Problems
A - According to the Mahenur Haider profile, what degree did she earn from Beaconhouse National University?
B - Reproduce verbatim the portion of the Mahenur Haider profile that begins at the words "- Born: Mahenur" and ends after the words "brand called Zyre.".

Source text
- Born: Mahenur Haider Khan 14 September 1995 (age 30) Lahore, Pakistan
- Education: Beaconhouse National University
- Occupations: Actress; Model;
- Years active: 2013 – present
- Spouse: Zarrar Mustapha ​ ​(m. 2018; div. 2020)​
- Parents: Zarrar Haider (father); Amina Zarrar (mother);
- Relatives: Gulelala Khan (sister)

= Mahenur Haider =

Pakistani actress

Mahenur Haider (born 14 September 1995) is a Pakistani actress and model. She is known for her role in drama Aulaad and in the movies Parchi and Teefa in Trouble. She runs her fashion brand called Zyre.

==Early life==
Mahenur was born on 14 September 1995 in Lahore, Pakistan. She graduated with a degree in Visual Communication Design from Beaconhouse National University.

==Career==
She also did theatre at school, she did stage performance in 2011 for Umair Ashfaq's play, The Will at Lahore's famous Alhamra Arts Council, playing the role of a Sikh woman named Aishwariya and after that she did a second play which was a Frankengujjar and was directed by Subhan Ahmad Bhutta. Mahenur first started modeling at age 17.

She first did her fashion shoot for Bareezé. For five years she did modeling for brands such as Khaadi, Nishat Linen, Maria B, Kayseria, Alkaram Studio, Beechtree, Charizma, Chen One, Clive Shoes, Limelight, Rang Ja, Rungrez, Shoe Planet and The Closet. She was also model for skincare brand and Conatural.

Mahenur later decided to do TV commercials and editorials. In 2016 she appeared in Jal’s music video for Layian Layian opposite Goher Mumtaz.

Data block
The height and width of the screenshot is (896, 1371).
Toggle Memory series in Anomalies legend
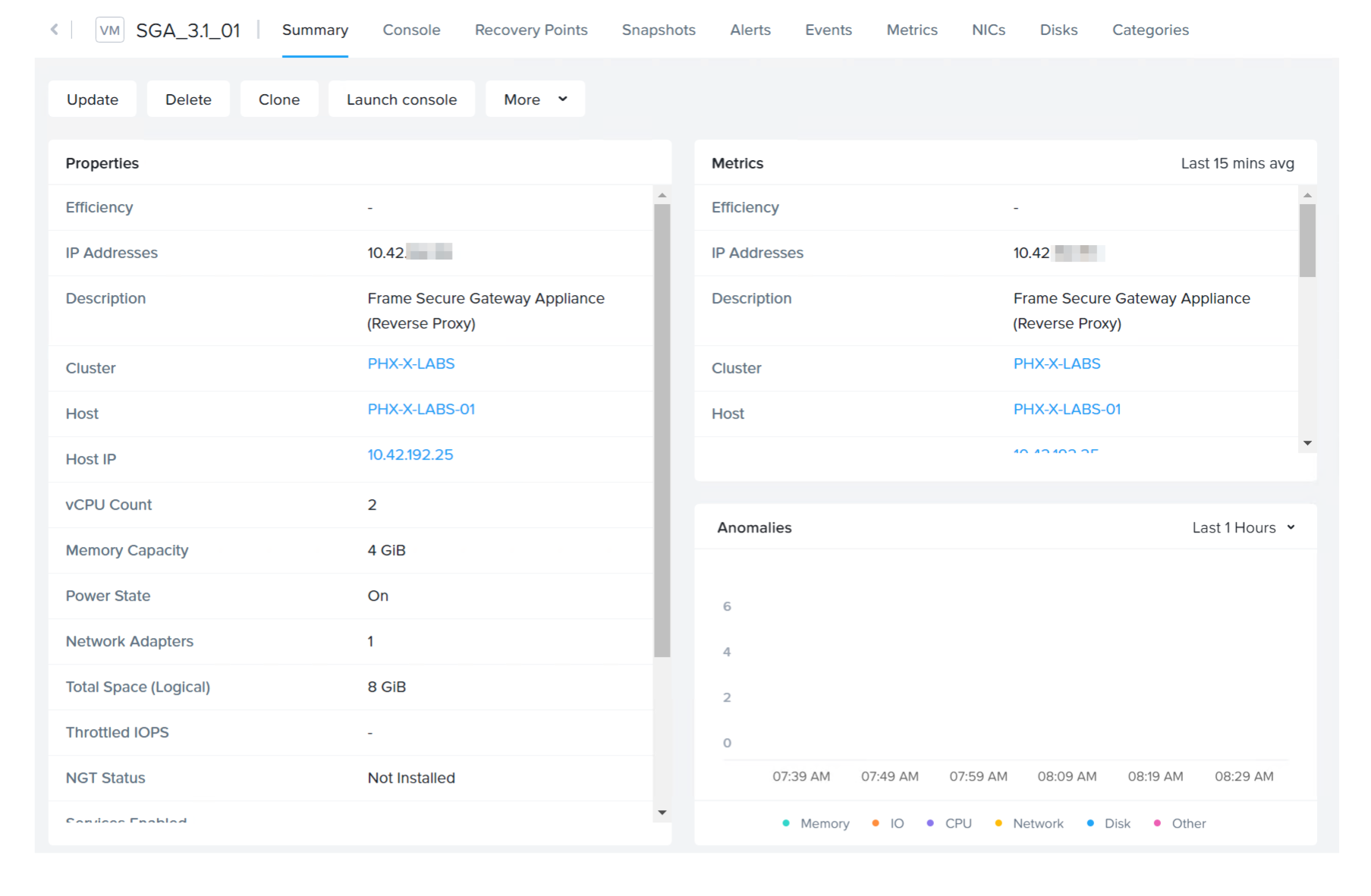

Per-task outputs
A - A degree in Visual Communication Design.

B -
- Born: Mahenur Haider Khan 14 September 1995 (age 30) Lahore, Pakistan
- Education: Beaconhouse National University
- Occupations: Actress; Model;
- Years active: 2013 – present
- Spouse: Zarrar Mustapha ​ ​(m. 2018; div. 2020)​
- Parents: Zarrar Haider (father); Amina Zarrar (mother);
- Relatives: Gulelala Khan (sister)

= Mahenur Haider =

Pakistani actress

Mahenur Haider (born 14 September 1995) is a Pakistani actress and model. She is known for her role in drama Aulaad and in the movies Parchi and Teefa in Trouble. She runs her fashion brand called Zyre.